Christian Millar

Personal information
- Full name: Christian Dale Millar
- Date of birth: 23 November 1989 (age 35)
- Place of birth: Stoke-on-Trent, England
- Position(s): Midfielder

Team information
- Current team: Newcastle Town

Youth career
- Stoke City

Senior career*
- Years: Team / Apps / (Gls)
- 2008–2009: Macclesfield Town / 4 / (0)
- 2008–2009: → Stafford Rangers (loan) / 0 / (0)
- 2009–: Buxton
- Witton Albion
- 2010–2012: Leek Town
- 2012–: Newcastle Town

= Christian Millar =

English footballer

Christian Dale Millar (born 23 November 1989), is an English footballer who plays as a midfielder for Newcastle Town.

==Football career==
Millar started his career in Stoke City's youth academy system playing through from the youngest age bracket to the under 18's side where he failed to gain a YT contract. From there Millar went on several trials and open days to find a club resulting in his signing on with Macclesfield Town. He made his debut in January 2008 against Morecambe coming on as a substitute. In December 2008, Millar went to Stafford Rangers on a one month's loan spell. After impressing in his first month, his loan spell was extended to three months in which Millar was a valued member of the side contributing with two goals.

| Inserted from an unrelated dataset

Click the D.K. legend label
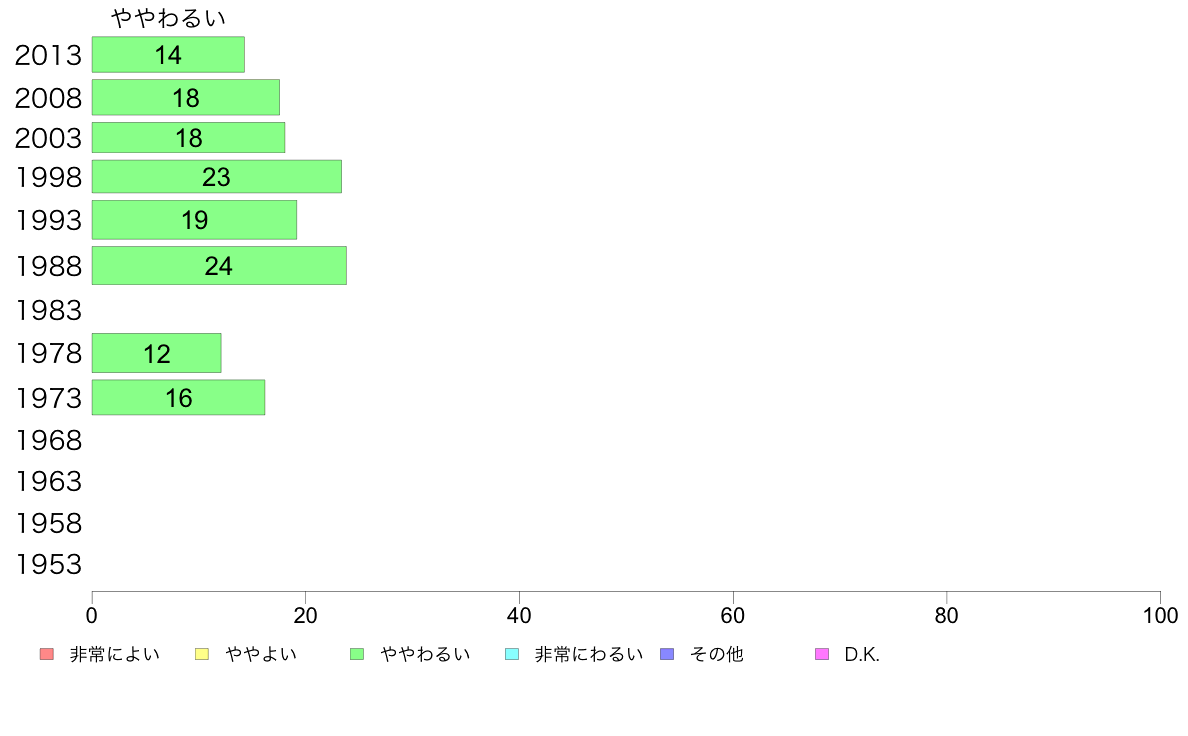Screen dimensions: 1188x736 click(862, 654)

Millar signed for Buxton in August 2009 after being released by Macclesfield despite being invited back by Stafford for pre-season training.

He then joined Witton Albion before moving to Leek Town in September 2010, and then re-signing again on non-contract terms for the 2011 season.

He left Leek in October 2012 having made 82 appearances scoring six goals. He then moved to Newcastle Town.